11 points by bo_Olean on March 20, 2016 | hide | past | favorite | 6 comments
I recently joined an agency in Bay Area and I'm getting paid roughly 50K/yr. Work load is heavy and I got quickly assigned a lot of responsibilities and even have to deal with managing and training new hires. I'm fairly good and competitive on my skills but lately I'm having a feeling that I'm heavily underpaid. How much do you make working on similar agencies writing or maintaining traditional CRUD apps ?


You aren't heavily underpaid. You're criminally underpaid. Glassdoor will be helpful in looking up just how underpaid you are (check out competing agencies for a more apples-to-apples picture).

To give you an idea of how badly that agency is exploiting you, where I live (Atlanta), the cost of living is roughly 50% of the Bay Area. Your adjusted salary for our city is $25k, which is arguably not enough to live on.

On that note, if you don't get a raise, you should see how you feel about relocating to a place where the ratio of pay/cost-of-living is better. Few places in the country have a worse ratio than the Bay Area.

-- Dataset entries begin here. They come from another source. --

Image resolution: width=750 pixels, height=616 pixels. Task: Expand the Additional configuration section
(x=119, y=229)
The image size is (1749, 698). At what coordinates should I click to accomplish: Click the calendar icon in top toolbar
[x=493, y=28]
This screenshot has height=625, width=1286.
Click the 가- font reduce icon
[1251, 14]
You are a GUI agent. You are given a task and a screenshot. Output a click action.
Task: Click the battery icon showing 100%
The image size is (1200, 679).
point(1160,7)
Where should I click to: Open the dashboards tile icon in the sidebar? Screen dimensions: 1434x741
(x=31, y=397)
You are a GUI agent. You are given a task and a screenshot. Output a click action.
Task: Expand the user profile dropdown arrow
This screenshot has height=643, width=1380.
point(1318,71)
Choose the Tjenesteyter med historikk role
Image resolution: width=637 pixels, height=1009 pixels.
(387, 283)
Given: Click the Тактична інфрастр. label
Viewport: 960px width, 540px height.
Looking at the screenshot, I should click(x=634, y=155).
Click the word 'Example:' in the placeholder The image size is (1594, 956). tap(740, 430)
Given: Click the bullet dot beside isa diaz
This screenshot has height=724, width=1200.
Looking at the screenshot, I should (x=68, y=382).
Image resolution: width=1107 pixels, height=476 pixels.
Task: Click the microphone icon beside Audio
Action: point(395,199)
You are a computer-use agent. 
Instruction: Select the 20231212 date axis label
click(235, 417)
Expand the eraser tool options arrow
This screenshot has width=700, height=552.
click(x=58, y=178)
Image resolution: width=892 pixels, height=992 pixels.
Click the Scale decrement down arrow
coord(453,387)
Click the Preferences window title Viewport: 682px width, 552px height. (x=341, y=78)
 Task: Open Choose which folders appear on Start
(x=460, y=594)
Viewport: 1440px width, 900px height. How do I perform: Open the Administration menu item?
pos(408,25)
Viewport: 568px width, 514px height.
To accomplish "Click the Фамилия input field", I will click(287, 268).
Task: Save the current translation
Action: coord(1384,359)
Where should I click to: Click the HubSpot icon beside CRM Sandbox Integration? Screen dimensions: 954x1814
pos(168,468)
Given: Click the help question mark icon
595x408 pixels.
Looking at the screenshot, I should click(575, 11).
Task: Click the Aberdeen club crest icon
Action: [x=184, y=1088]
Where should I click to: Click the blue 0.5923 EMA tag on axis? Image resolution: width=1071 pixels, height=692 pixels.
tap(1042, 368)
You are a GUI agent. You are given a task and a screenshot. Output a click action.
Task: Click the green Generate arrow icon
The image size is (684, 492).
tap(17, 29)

Unless you are desperate or just bored with IT and not interested in learning anything new. I would suggest you to stay away from CRUD dev. No offence to the CRUD devs, but I am one. Maybe I am just on the worst side of things but I really regret no one suggest me to move away from this earlier. Now I am struggling to move away. My skill as a developer is extremely poor and limited.


You know, about 90% of software development is CRUD. You can make a lot of money in CRUD. It may be true that it's not the cutting edge, but it is the thing that most people actually interact with when using a program, so it's pretty important.

I think some of the issue with CRUD development is that it feels like you're at the highest level and everybody at lower levels is making cool stuff that you only get to use. The fact is, at every level of programming, you're just a user to someone else. A CRUD programmer is just a user to a backend programmer, who is just a user to a server programmer, who is just a user to language dev, who is just a user to a compiler dev, who is just a user to a os dev, who is just a user to a hardware dev. Turtles, all the way down. I suspect, without knowing, that they are all a little bored and a little envious of each other.

Let's look on the bright side - even with CRUD, there are plenty of technological rabbit holes to dive down and do something useful. For the boilerplate - you could write a code generator. You could write something to handle automated testing - that's often pretty hard for CRUD apps (at least in the desktop world, IMHO). You could try out new design patterns, maybe state machine backed CRUD? IDK, but as a fellow dev who does a lot of CRUD, it's not all bad. It can even pay ok, if you can find a CRUD app to work on that makes money (patio11's cost-center vs revenue generator frame)


Look for a better paying job immediately??


Yes I can.


For bay area standards, you are underpaid.